Des professionnels lancent le « pacte urbain »

Durant les campagnes électorales, presque toutes les sociétés civiles, les associations et organismes ont réclamé aux candidats la pertinence de leurs programmes. L’association des professionnels de l’urbain à Madagascar (APUM) poursuit son combat pour que le futur président de la république intègre les politiques de développement des villes dans son programme. Ces professionnels constatent que les différents acteurs, les dirigeants de l’Etat ainsi que les bailleurs ont oublié le développement urbain. L’Apum fait remarquer que « Tous les pays du monde qui sont devenus riches ses cinquante dernières années le sont devenues grâce à une économie urbaine, grâce à une industrie et des services qui ne peuvent fonctionner que dans des villes efficaces en termes de transport, d'équipements, de qualité de vie, de logement. Il est encore temps à Madagascar de réussir la transition urbaine du pays, chance unique puisque dans trente ans le pays sera largement urbanisé. Il est encore possible de construire ces villes qui seront les moteurs du développement et ou va s'inventer la société malgache du 21ème siècle ». D’où, sa proposition du « pacte urbain » lequel se transformera en engagement pour celui qui occupera le poste de Chef d’Etat. A travers une manifeste, l’Apum propose des mesures immédiates, la transparence et la meilleure gestion urbaine, les communes urbaines lesquelles s’allient avec, entre autres, la création d'une agence nationale d'urbanisme, la création d'une agence foncière urbaine, la création d'un ministère de la ville, le renforcement technique des communes et la révision de la liste des communes urbaines à partir des réalités du fonctionnement du territoire.
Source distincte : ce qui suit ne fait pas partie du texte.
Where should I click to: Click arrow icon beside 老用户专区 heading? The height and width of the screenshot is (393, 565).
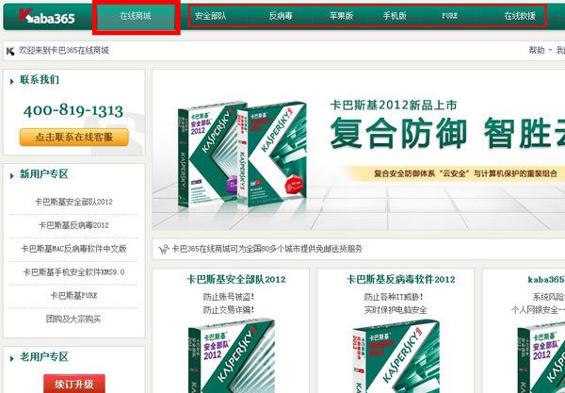(11, 357)
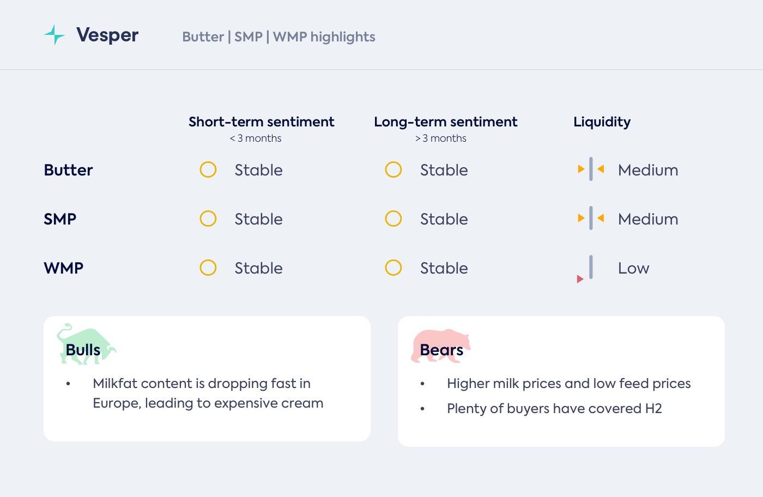This screenshot has width=763, height=497.
Task: Click the Long-term sentiment column header
Action: (446, 122)
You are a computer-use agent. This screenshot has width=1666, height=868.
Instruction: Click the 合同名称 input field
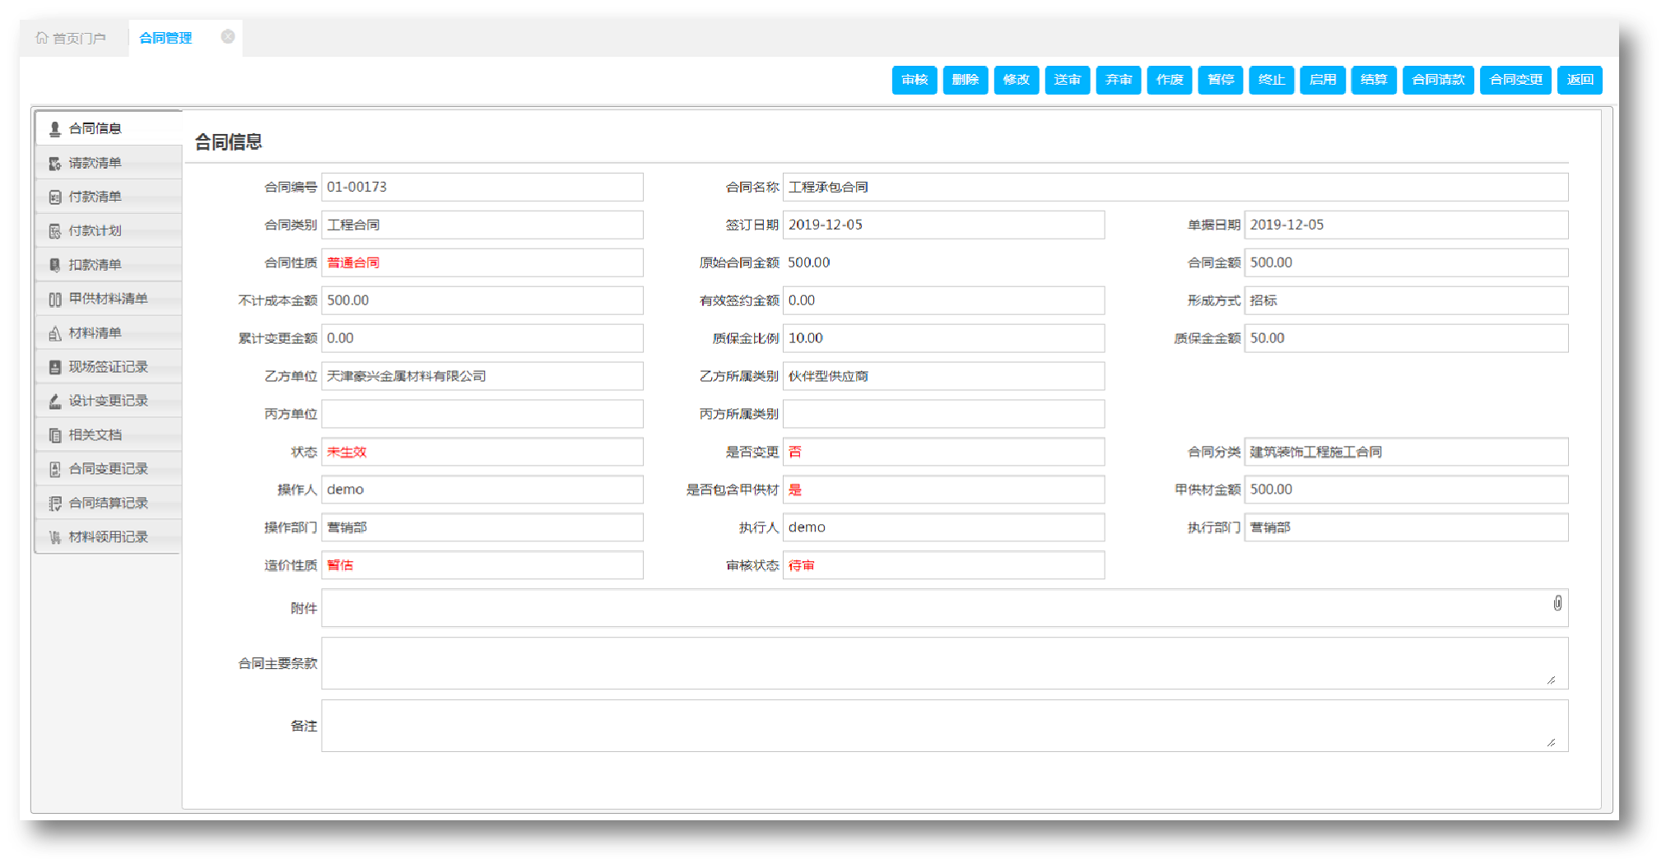[1175, 187]
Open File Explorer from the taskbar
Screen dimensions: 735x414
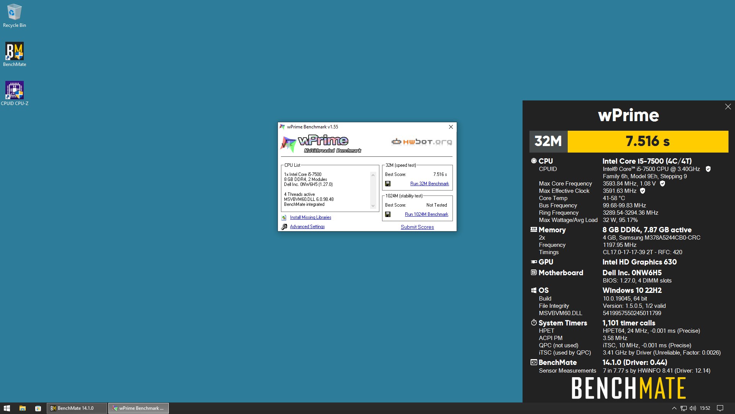[23, 408]
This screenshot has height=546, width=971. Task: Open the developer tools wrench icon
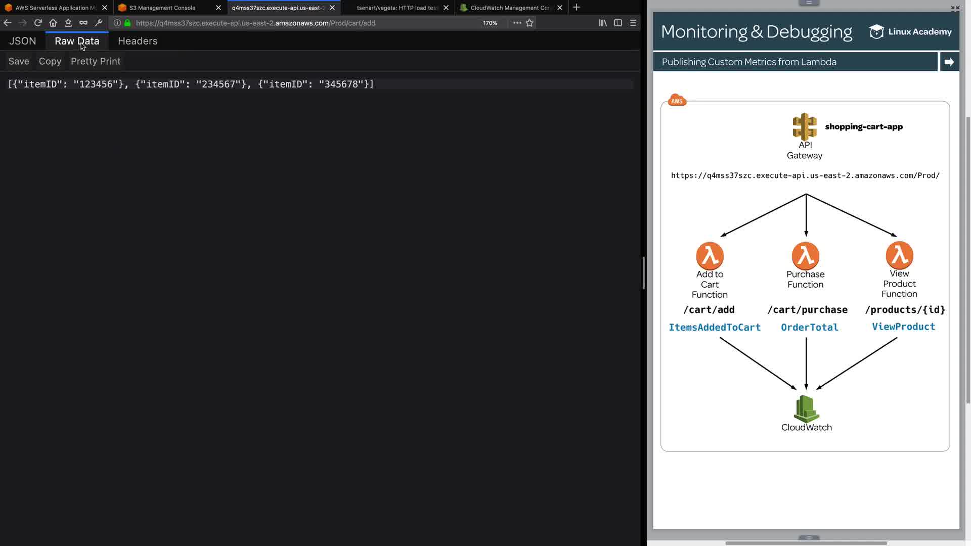[99, 23]
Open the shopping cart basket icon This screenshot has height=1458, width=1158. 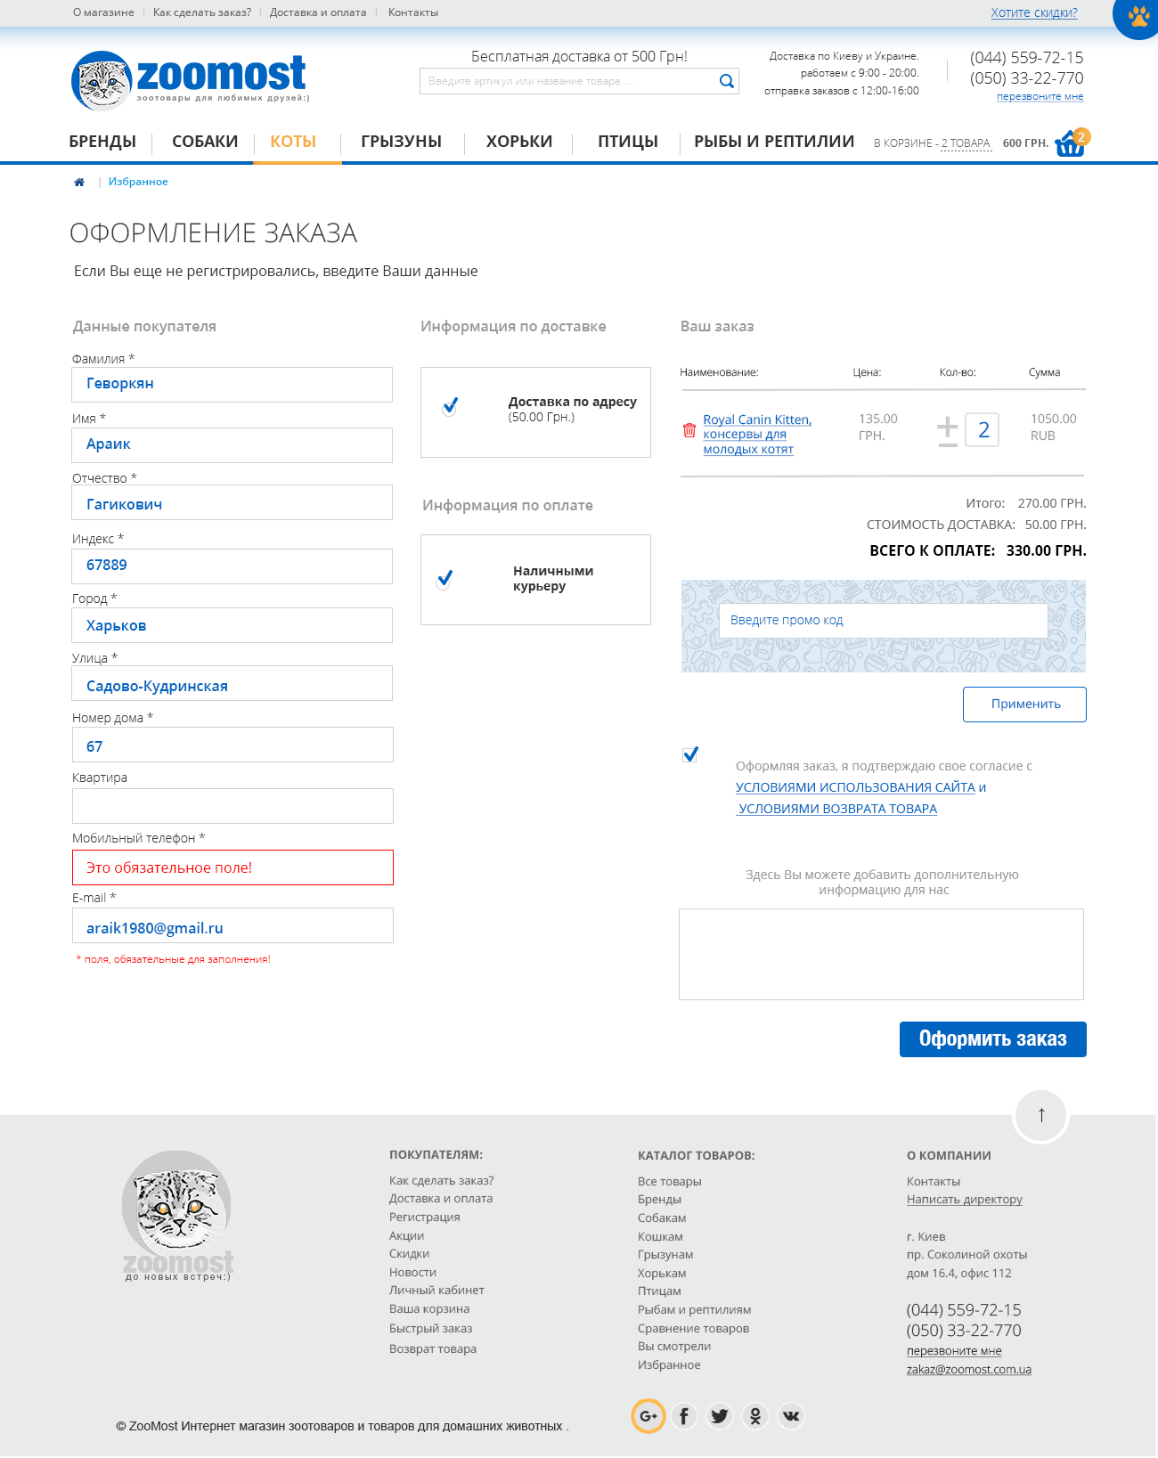click(1070, 143)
Ce pacte urbain éclairera la réflexion des dirigeants de demain sur les questions de sécurisation des droits de fonciers en ville, le développement des industries, la facilitation des déplacements en ville et entres villes ou encore la mise en place des infrastructures de base.

Transformation
« C
omment allons nous enfin permettre à tous, notamment les plus modestes, à se loger décemment en ville, et fluidifier le marché immobilier ? Comment allons-nous améliorer l'accès à l'eau et à l'assainissement, avec la Jirama qui n'investit plus dans les réseaux depuis des décennies, et la gestion de déchets dans les aires urbaines ? Comment allons-nous gérer de vastes territoires urbains comme le Grand Tana ? Aujourd'hui aucune autorité réelle n'existe à ce niveau. Comment allons-nous préserver l’environnement, le patrimoine architectural, urbain et paysager de nos villes, déjà bien mal en point ? », s'enquiert Tsiorimanana Rasolofonarivo, chargé de mission après de l'assocition. Niry Rakoto, business woman, reste sceptiques face à la possibilité de transformation de la Ville des Mille. « À Antananarivo, je dirai que la métamorphose sera impossible à moins que la décentralisation ne se procède dans les autres grandes villes de Madagascar. L'urbanisation devrait être systématique en fonction de la croissance démographique, le flux des transports alors que ces études n'ont pas été effectuées à Antananarivo. Il faut donc prendre en compte tous ces paramètres pour réussir l'urbanisation », exprime-t-elle. Elle avance pourtant que cette urbanisation, un travail de longue haleine n'aboutira pas tant que les décideurs adhèrent à une politique durable permettant aux acteurs et à toute la population de vivre décemment dans leurs villes respectives.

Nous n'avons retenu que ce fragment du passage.